- Work instructions: The result should be every line in the material below containing the string "label".

- Material for the task:

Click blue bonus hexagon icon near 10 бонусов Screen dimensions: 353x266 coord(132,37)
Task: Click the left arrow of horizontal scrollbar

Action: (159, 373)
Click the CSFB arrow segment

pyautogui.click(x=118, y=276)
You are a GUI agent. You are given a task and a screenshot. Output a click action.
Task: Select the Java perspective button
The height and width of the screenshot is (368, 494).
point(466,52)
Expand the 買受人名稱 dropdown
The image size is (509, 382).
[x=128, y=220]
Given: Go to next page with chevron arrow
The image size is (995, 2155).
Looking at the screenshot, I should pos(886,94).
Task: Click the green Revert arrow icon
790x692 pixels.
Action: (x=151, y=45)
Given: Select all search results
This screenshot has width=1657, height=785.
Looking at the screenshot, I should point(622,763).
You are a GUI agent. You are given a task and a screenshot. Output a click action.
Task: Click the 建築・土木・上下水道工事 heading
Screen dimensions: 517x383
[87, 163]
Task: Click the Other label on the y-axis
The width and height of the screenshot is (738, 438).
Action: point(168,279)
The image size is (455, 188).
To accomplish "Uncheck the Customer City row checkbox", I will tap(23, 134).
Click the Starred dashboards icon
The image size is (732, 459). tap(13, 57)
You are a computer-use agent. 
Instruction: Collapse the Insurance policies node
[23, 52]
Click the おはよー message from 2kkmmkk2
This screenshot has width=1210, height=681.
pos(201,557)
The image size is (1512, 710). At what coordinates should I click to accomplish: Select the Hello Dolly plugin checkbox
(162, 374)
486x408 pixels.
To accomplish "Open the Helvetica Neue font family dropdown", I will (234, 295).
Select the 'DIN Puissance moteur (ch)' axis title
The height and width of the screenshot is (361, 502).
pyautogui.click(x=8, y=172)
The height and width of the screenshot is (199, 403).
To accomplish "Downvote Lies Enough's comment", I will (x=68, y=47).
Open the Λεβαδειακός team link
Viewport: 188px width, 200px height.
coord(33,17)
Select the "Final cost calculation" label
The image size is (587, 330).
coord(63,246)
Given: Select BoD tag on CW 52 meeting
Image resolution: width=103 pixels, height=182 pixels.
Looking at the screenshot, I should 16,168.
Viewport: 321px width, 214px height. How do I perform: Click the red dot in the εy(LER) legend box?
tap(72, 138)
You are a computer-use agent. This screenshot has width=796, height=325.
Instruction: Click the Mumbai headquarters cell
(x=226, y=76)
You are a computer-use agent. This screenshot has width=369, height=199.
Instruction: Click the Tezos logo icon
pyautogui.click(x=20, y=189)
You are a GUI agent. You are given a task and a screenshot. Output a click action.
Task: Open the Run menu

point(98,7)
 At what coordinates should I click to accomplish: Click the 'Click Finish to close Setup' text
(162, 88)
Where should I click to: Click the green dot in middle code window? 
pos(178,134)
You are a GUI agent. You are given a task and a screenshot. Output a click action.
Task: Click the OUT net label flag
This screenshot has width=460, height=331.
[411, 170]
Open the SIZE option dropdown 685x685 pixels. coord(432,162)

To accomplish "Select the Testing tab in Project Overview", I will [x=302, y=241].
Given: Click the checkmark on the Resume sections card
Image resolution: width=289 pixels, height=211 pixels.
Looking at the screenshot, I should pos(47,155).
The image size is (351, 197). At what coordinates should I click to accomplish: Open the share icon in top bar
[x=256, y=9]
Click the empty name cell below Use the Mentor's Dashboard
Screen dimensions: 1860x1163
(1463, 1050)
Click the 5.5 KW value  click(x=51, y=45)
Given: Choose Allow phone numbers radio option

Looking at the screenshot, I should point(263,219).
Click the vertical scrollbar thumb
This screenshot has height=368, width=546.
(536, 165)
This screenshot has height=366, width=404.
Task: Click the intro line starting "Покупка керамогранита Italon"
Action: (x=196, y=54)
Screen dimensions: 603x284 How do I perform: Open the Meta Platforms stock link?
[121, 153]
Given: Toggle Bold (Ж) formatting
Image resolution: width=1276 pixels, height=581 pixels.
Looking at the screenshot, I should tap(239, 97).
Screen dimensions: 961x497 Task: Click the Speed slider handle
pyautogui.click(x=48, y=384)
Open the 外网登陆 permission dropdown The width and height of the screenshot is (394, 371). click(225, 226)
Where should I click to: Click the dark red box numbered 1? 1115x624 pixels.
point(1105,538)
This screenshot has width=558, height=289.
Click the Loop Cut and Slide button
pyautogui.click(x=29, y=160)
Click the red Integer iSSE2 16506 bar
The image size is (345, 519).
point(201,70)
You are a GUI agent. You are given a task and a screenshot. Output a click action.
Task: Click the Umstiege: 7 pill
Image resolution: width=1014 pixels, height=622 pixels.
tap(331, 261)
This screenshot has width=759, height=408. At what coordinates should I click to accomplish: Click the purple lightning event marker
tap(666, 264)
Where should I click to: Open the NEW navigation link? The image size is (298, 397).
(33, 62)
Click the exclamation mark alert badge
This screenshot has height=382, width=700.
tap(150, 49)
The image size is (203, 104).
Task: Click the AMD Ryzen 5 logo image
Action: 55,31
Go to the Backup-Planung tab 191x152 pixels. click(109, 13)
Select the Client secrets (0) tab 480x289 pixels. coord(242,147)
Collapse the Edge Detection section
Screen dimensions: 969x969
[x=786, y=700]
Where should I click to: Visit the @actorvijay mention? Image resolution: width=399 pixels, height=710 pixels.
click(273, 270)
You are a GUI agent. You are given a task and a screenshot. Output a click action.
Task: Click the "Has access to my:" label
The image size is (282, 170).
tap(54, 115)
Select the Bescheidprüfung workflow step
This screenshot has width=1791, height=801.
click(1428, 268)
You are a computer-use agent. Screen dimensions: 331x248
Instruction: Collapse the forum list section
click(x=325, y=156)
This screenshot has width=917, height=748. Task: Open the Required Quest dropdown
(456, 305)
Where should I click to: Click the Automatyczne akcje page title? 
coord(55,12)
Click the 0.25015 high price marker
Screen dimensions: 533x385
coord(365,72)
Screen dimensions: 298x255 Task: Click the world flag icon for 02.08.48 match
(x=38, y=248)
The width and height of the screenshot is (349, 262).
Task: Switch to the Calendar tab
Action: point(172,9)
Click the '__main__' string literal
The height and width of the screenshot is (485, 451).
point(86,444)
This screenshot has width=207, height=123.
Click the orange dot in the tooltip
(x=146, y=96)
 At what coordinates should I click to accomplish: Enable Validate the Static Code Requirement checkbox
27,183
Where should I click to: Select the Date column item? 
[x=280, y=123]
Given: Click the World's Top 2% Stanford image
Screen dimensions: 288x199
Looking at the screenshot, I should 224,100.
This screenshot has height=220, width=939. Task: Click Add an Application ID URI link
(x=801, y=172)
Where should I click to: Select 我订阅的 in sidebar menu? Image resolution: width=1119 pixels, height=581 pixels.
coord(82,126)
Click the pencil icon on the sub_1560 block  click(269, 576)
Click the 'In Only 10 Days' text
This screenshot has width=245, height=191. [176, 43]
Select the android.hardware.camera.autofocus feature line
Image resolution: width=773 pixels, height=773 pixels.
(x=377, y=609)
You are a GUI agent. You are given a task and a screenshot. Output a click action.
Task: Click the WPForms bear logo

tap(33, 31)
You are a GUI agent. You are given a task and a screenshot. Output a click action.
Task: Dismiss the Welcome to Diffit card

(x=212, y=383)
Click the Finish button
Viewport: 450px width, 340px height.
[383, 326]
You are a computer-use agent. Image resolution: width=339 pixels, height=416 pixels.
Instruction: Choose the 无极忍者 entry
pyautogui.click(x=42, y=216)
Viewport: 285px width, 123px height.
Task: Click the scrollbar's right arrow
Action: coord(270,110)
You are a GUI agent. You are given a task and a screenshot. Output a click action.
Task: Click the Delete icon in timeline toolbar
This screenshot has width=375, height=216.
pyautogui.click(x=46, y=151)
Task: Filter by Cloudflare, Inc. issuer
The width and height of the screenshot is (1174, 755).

- Task output:
Task: Click the Other label on the y-axis
Select the "Final cost calculation" label
Task: Click the OUT net label flag
Task: Click the "Has access to my:" label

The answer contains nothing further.